[Collected data entries]
* * *

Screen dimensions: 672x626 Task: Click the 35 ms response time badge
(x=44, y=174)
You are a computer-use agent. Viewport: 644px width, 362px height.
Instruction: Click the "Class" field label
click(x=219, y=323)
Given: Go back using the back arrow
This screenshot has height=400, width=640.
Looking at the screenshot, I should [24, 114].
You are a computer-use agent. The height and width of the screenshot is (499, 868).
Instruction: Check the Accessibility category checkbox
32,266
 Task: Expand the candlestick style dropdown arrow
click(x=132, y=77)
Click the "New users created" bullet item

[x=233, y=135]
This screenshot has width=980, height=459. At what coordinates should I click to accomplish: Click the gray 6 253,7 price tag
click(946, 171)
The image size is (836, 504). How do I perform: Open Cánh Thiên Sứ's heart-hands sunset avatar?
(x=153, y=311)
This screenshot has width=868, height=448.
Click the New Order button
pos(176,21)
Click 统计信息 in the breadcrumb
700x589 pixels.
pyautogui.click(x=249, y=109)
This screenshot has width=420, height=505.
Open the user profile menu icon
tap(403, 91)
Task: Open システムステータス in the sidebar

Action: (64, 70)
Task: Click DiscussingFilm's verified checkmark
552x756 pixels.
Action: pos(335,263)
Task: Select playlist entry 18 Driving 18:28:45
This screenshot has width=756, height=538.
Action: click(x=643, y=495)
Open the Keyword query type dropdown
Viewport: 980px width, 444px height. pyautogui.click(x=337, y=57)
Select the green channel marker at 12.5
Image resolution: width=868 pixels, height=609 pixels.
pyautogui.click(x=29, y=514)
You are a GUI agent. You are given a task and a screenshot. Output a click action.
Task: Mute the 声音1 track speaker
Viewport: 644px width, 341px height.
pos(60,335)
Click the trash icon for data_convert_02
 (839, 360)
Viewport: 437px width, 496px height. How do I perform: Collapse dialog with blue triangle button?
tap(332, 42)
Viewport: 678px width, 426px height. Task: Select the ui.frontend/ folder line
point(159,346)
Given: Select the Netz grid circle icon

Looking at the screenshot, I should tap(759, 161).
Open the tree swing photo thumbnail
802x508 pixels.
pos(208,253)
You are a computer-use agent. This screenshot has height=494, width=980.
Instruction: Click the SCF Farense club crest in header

* * *

### HOW TO COMPLETE THIS TASK
Where in the records above does the word "computer" appear? Copy each line that holds it.

### EXPECTED ANSWER
You are a computer-use agent. Viewport: 644px width, 362px height.
You are a computer-use agent. The height and width of the screenshot is (499, 868).
You are a computer-use agent. This screenshot has height=494, width=980.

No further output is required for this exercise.